En la sentencia se declaran como hechos probados que la menor, cuando tenía entre 7 y 15 años, es decir, entre los años 2004 y 2011,  fue violada por su padre cuando esta se estaba duchando. Asimismo, detalla cómo en varias ocasiones no determinadas abusaba de ella en una estancia de la vivienda, al igual que ocurrió en otra ocasión en la finca en la que trabajaba el acusado.

A consecuencia de estos hechos, la víctima sufre un «severo síndrome de estrés postraumático», que afecta «de forma importante» a su actividad cotidiana, llegando a inducir intentos de autolesionarse.

Los hechos fueron denunciados años después de lo ocurrido, dando lugar al procedimiento abreviado 156/2018, procedente del Juzgado de Instrucción número 3 de Navalmoral de la Mata.

La sentencia tomó en consideración la declaración de la propia víctima como prueba de cargo bastante, así como un conjunto de corroboraciones a la veracidad de la misma.

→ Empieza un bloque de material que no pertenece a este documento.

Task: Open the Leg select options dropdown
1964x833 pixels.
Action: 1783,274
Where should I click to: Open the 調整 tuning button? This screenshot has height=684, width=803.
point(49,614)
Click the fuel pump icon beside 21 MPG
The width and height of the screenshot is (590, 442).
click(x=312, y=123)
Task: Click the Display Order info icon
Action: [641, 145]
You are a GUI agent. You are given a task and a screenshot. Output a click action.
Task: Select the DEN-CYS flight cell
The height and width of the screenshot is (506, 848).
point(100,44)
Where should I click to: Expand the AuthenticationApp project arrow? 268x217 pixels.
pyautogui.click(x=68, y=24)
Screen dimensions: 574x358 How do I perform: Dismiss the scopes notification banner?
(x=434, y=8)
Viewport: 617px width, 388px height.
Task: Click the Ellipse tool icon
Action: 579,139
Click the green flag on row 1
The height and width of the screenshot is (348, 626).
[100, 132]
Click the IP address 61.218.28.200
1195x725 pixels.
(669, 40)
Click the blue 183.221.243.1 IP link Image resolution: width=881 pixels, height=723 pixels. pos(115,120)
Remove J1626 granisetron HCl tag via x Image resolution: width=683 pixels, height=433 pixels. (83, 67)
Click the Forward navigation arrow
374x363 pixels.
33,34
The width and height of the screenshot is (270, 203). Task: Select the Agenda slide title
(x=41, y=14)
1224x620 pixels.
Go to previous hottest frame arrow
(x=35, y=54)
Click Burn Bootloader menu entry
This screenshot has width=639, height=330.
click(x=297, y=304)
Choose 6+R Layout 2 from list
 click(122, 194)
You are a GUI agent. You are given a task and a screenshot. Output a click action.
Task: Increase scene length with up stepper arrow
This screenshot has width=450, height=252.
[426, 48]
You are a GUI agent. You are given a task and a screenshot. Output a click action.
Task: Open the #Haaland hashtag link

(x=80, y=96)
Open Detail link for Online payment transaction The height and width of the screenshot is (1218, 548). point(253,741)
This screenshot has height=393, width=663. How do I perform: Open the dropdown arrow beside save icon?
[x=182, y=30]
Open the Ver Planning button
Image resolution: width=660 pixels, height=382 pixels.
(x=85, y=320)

En primer lugar, la madre de la denunciante declaró que «dos años antes de interponer la denuncia su hija le contó lo sucedido». Luego, habló con el acusado y que éste le admitió los hechos.

En segundo lugar, se da como válida la declaración de la hermana, quien también relató haber oído la conversación entre su hermana y su madre así como la posterior conversación de ésta con su padre y cómo éste reconoció los hechos.

En tercer lugar, también señalaba con carácter corroborador las declaraciones de una amiga de la víctima, quien narró cómo ésta le contó lo que había sucedido.